I would try one of the two choices I had posted above. Since reading this forum topic, I was searching the web and I've read a lot of places that beavers are very territorial, and killing them will only allow other beavers to move in (if it is an over populated area) You will have to be continually killing them in order to stay on top of them. This is the same reason why live trapping them (and moving them to a new territory) doesnt work either, because new beavers will just move in as soon as the old ones are gone. I was reading that if you can get some beavers in there permanently, but can deter them away from chewing on your trees long enough, they will eventually just give up. So maybe deterring them somehow is a better solution than killing them? Just a thought.

PS - those are some huge beavers by the way! beaver soup tonight?


----------



## dakremer (Dec 8, 2009)

PS PS - What Bently said above was hilarious!! LOL


----------



## Woodwrecker (Aug 11, 2008)

Good shootin doc. That'll teach those pesky beavers!


----------



## mark88 (Jun 8, 2009)

thats some nice beaver….pretty big suckers


----------



## mark88 (Jun 8, 2009)

that'll teach them beavers for "chuckin ur wood!"


----------



## pierce85 (May 21, 2011)

Unfortunately, the only effective way to control this sort of nuisance is at the source - locating the dam and den(s) and trapping them on location. Believe it or not, I used to do this sort of work when I was young.

Using live traps can be an option, but you would need a Hancock live trap - not the Havahart style live traps - and they are very expensive. The usual method, however, is by using a 330 conibear at the entrance of the den (underwater) or at the dam (partially under water). In either case, if you're not familiar with conibear traps, especially a 330, you should not mess with them - they can break your arm or worse. The Hancock live trap can cause similar harm as well - in fact, it's probably more dangerous than a conibear.

In short, you should NOT attempt to trap these beaver yourself if you've never done this before - it's not like plunking down a "leghold" at the waters edge. State laws obviously dictate what can and can not be done in controlling nuisance wildlife. Oklahoma does have a program. Here's a link that should help you get started - http://www.wildlifedepartment.com/laws_regs/nco.htm

Disclaimer - I no longer trap and haven't for many many years. I'm a good person and love all critters great and small.


----------



## lilredweldingrod (Nov 23, 2009)

Andy,
I'm afraid that if this were my problem, First, I would buy a BIG freezer, Second, I would fill it with beaver steaks and roasts, Third, I would develop a weight gain problem. The only sin I see in taking game is not eating what you kill. That is just waste to me. But growing up in the Ozarks, I was taught not to be wasteful.
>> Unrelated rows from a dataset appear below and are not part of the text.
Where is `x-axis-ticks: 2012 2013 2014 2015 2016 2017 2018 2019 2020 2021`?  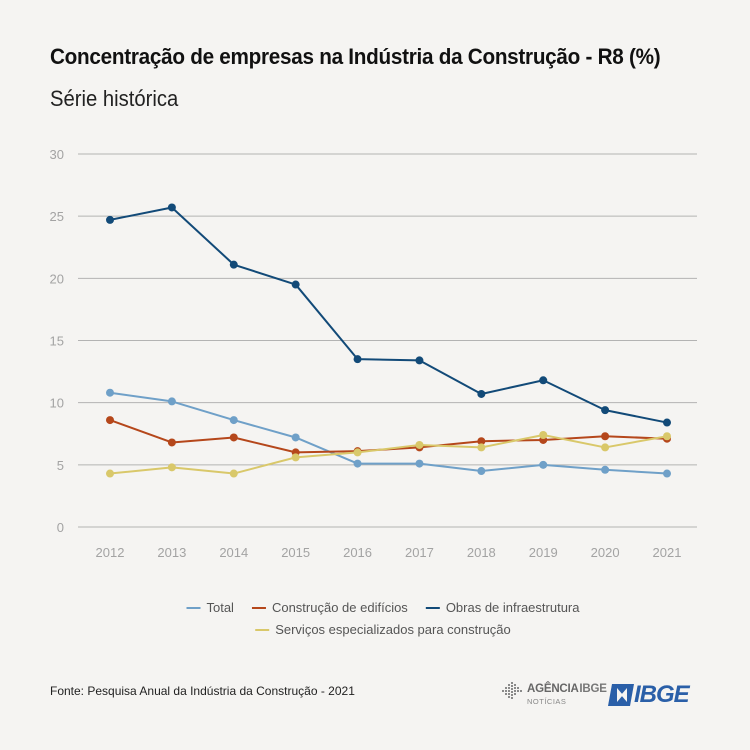 x-axis-ticks: 2012 2013 2014 2015 2016 2017 2018 2019 2020 2021 is located at coordinates (389, 552).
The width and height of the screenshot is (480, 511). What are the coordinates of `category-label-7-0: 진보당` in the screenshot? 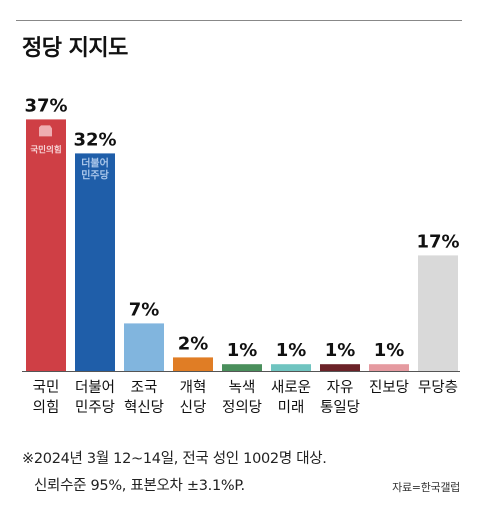 It's located at (389, 388).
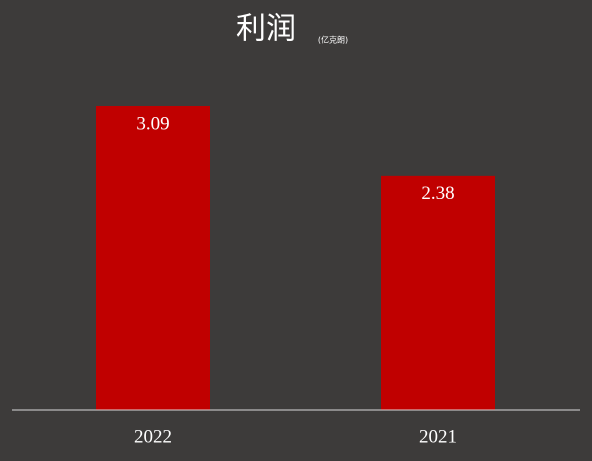 This screenshot has width=592, height=461. I want to click on chart-subtitle: (亿克朗), so click(333, 40).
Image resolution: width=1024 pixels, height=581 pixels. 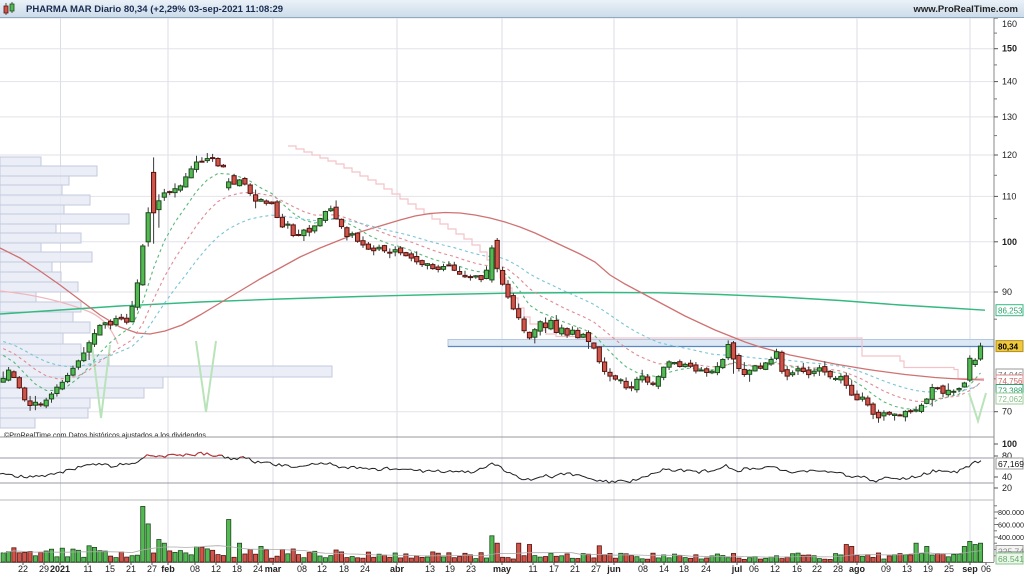 What do you see at coordinates (1011, 512) in the screenshot?
I see `svg-text: 800.000` at bounding box center [1011, 512].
If you are concerned with interference from the neighbors, you might step down from the .223 to a less noisy round. I prefer the CCI Stinger .22 LR.The Ruger 10-22 and the CCI ammo is a very effective combination and much less audible.

I have some Coyote traps that I use on occasion to catch feral dogs killing my animals. They are not too expensive. I bought three for about $55.00. These are very humane as they don't break bones of cut the skin, but they do not turn lose either.

Let me qualify my statement above; I do not eat dog! lol I have never been THAT hungry…..yet. Although, it can't be much different than ******************** or possum. When the grocery stores run out of food, I'll let you know. lol


----------



## gfadvm (Jan 13, 2011)

Thanks for all the input. I'll try to address some of it. I have way too many trees to wrap or paint. I can't find where these things live (the Ark. river perhaps) to eliminate them at their source. If its the river it is public so no shooting/trapping, etc. My .22 didn't seem to be doing the job but the .223 definately does! You guys that eat these things may be on to something but I'm not sure my wife would be on board with beaver cooking. She's a farm girl but pretty much sticks to eating domestic critters. Hopefully, I have slowed them down some. I liked the idea of displaying the carcasses as a deterrant but the ponds are right behind my house and the smell would be a problem pretty quick (plus beaver carcass is an excellant coyote bait and we have enough coyotes already!).


----------



## Loren (May 30, 2008)

I'm sorry I looked at this discussion. Lame.


----------



## blackcherry (Dec 7, 2007)

bentlyj…lmao


----------